Up until now, efforts to develop a continuous process for manufacturing speciality polymers have been unsuccessful due to a lack of suitable equipment. One possible solution to this problem is to use continuously operated millireactors, which combine the flexibility of batch processes with the energy efficiency of continuous processes and their efficient use of resources. This is the best choice of equipment for manufacturing specialties that are produced in low to medium volumes.
Another important aspect for manufacturers of speciality polymers which are under pressure to innovate is the speed for launching new developments on the market. However, another disadvantage of stirred-tank reactors is that it is difficult to scale them up from the laboratory, and a pilot plant may be necessary as an interim step. Shortening this chain of processes in order to save time and resources creates direct competitive advantages on the competitive world market for innovative specialities.

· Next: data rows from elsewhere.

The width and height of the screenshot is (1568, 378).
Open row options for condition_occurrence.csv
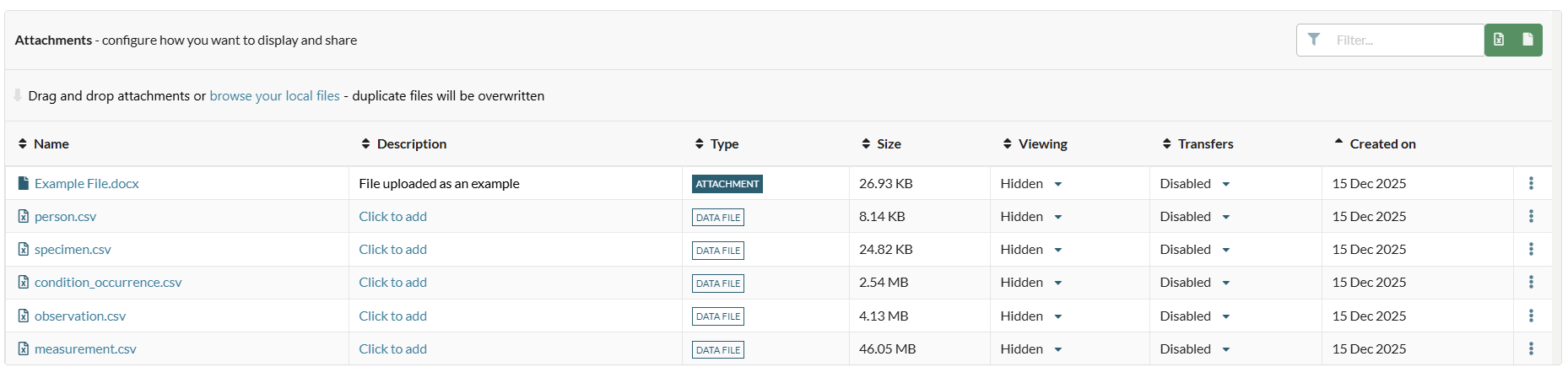[1531, 283]

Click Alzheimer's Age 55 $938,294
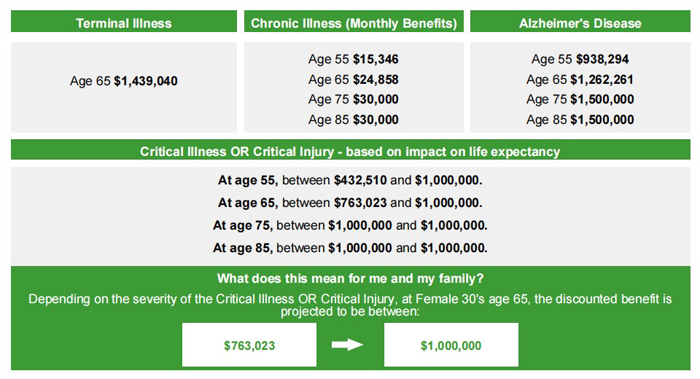point(580,59)
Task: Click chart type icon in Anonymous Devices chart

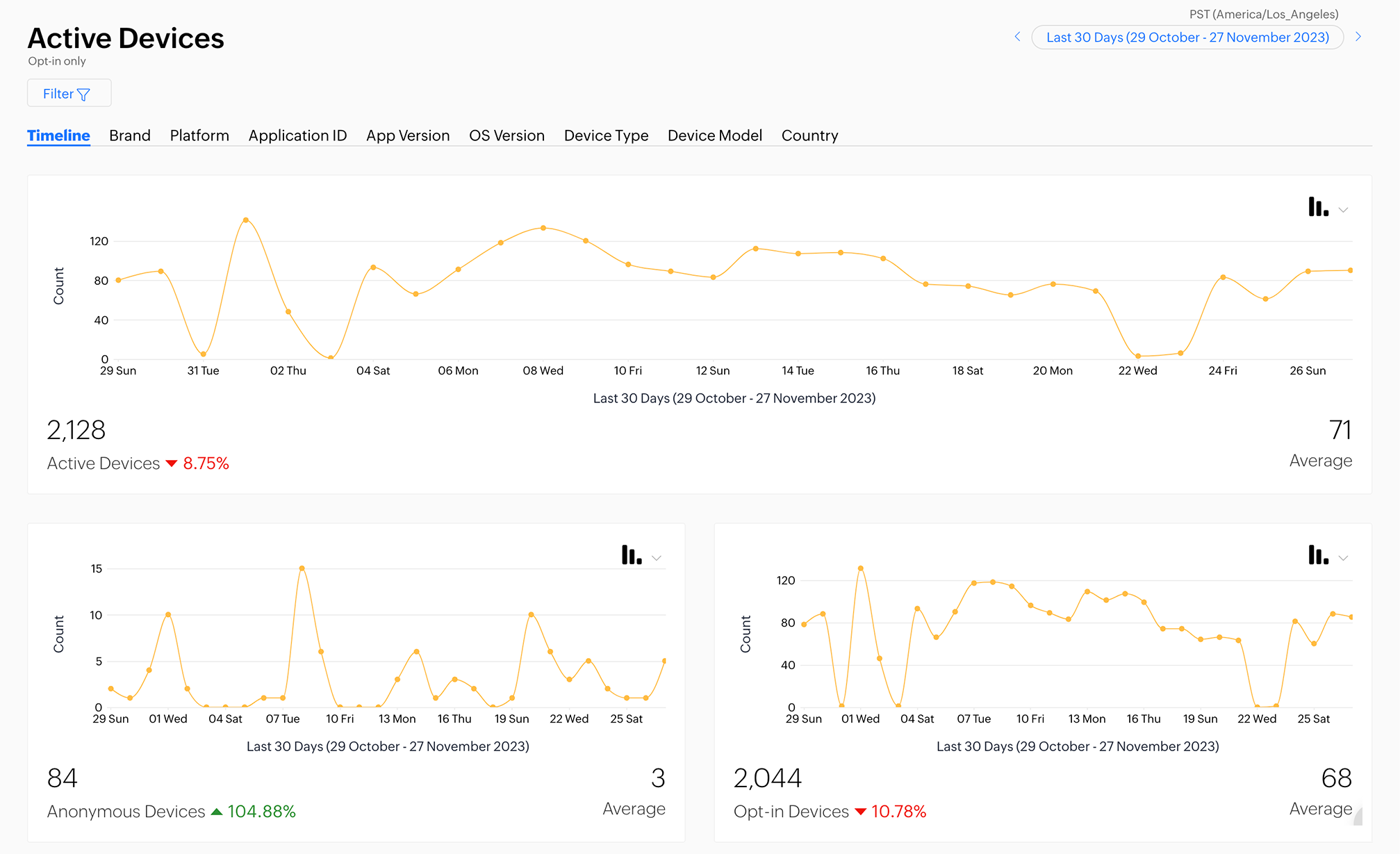Action: (631, 555)
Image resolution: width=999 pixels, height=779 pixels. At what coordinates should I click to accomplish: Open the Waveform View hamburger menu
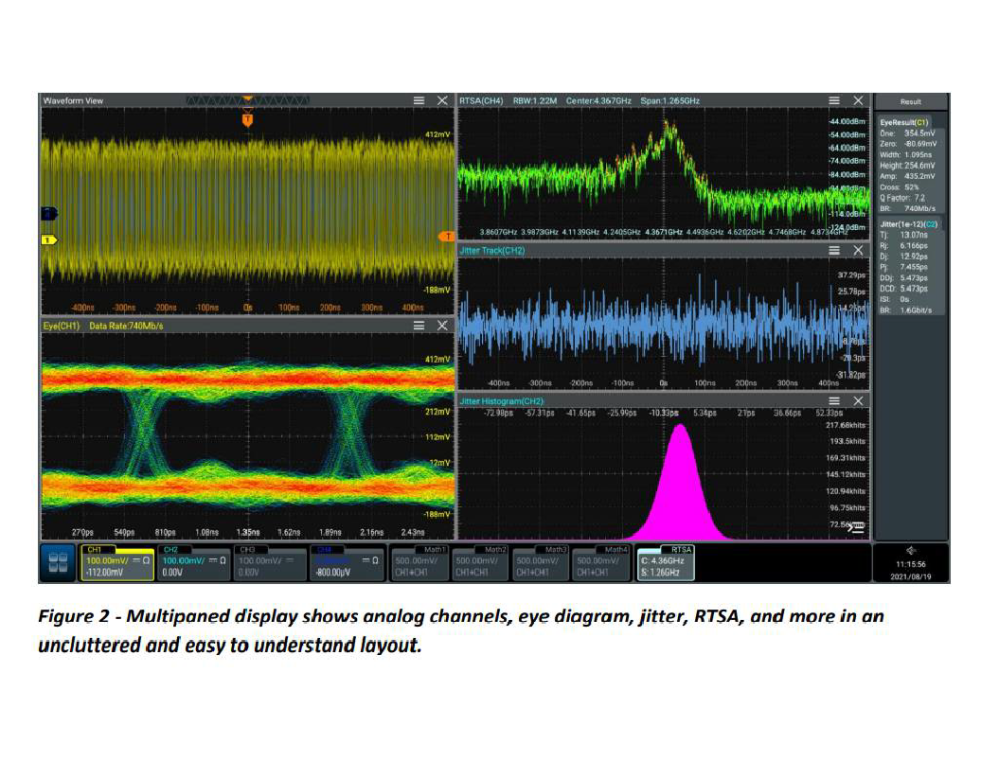[x=420, y=101]
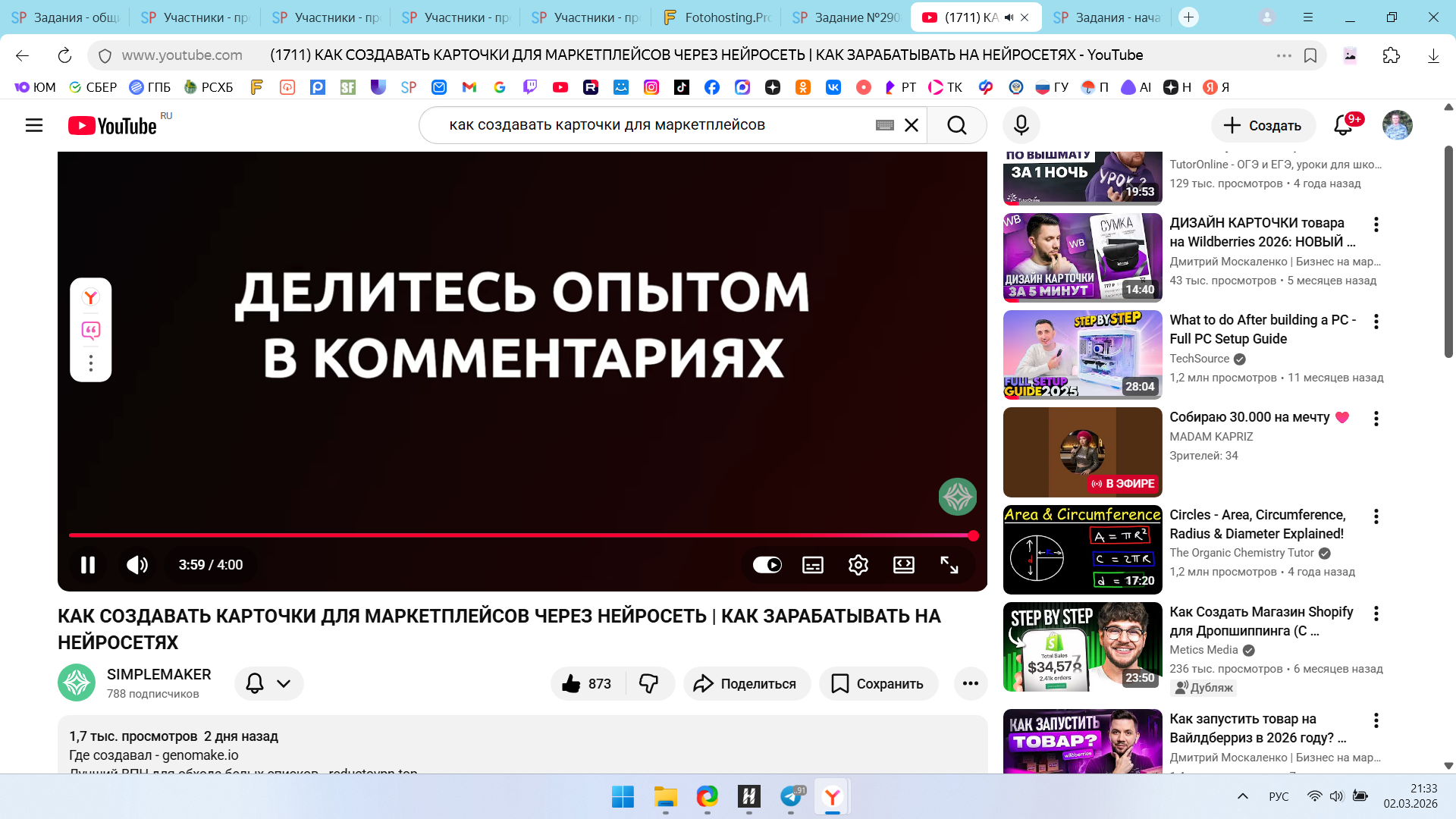
Task: Expand SIMPLEMAKER notification bell dropdown
Action: point(268,683)
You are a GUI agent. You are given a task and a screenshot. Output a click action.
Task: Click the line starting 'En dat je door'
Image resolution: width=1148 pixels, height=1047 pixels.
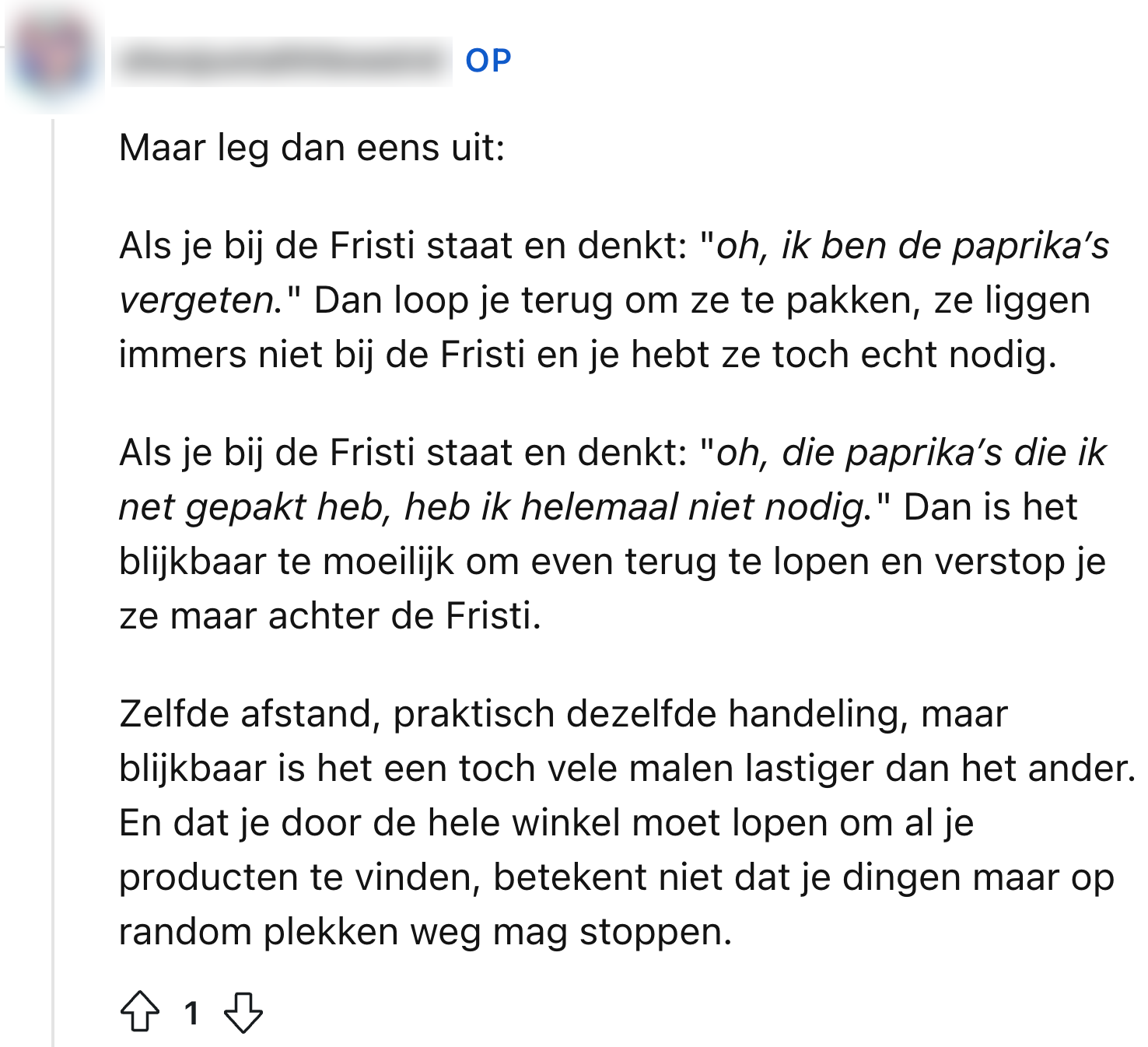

As well as the polymerization reaction, most manufacturing processes for specialty polymers include a downstream processing stage that employs conventional, energy-intensive processes. It is also intended to optimize this processing stage by using modules that consume less energy and resources and to adapt them to the smaller capacity that is required.
The aim of the project is to develop an efficient overall concept for developing products and processes for specialty polymers more quickly, including the downstream processing stage, from the laboratory through to full-scale production using continuously operated equipment that is capable of being scaled up.